TASK: I'd like every entry transcribed word for word, with no pictures.

PROVIDED RECORDS:
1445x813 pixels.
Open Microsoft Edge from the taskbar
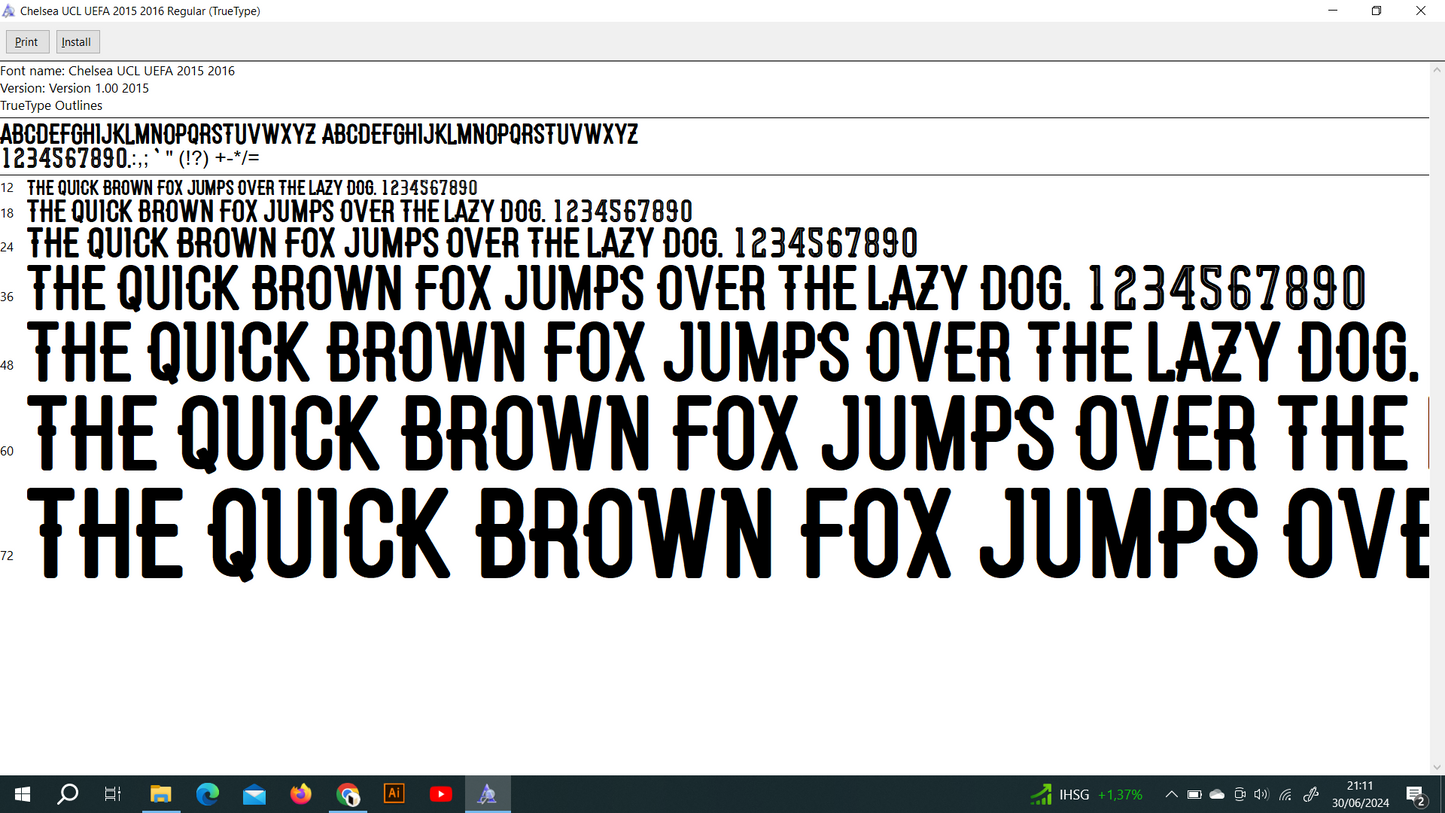click(208, 795)
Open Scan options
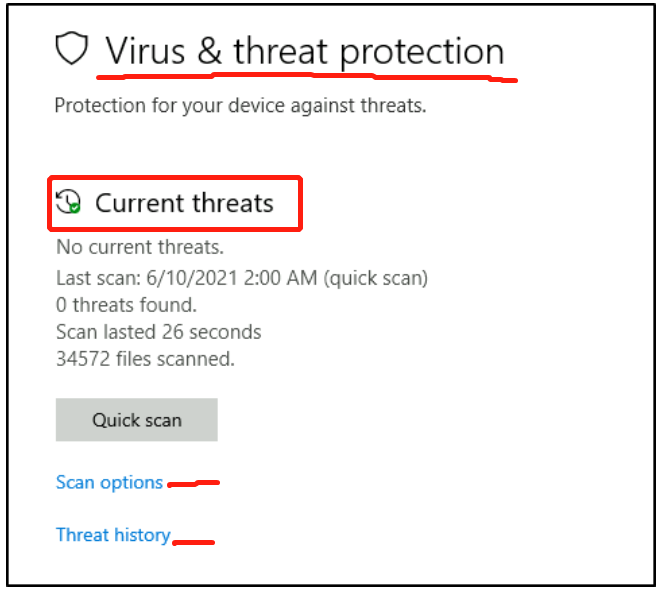This screenshot has height=591, width=656. pyautogui.click(x=109, y=482)
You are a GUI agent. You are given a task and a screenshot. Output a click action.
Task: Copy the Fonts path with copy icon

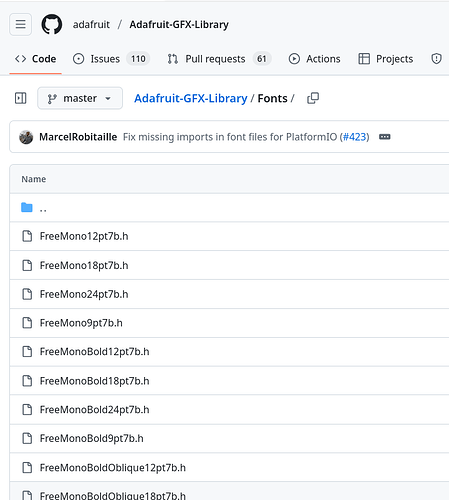point(313,98)
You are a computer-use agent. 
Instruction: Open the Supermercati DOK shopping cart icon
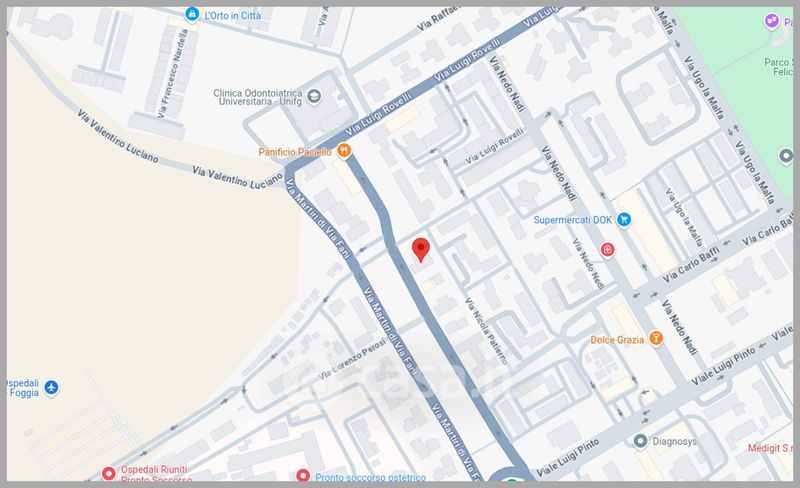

SOLUTION TO THIS PROBLEM:
1445x813 pixels.
Open Microsoft Edge from the taskbar
click(208, 795)
Open Scan options
This screenshot has height=591, width=656. pyautogui.click(x=109, y=482)
You are a GUI agent. You are given a task and a screenshot. Output a click action.
Task: Copy the Fonts path with copy icon

point(313,98)
You are a computer-use agent. 
Instruction: Open the Supermercati DOK shopping cart icon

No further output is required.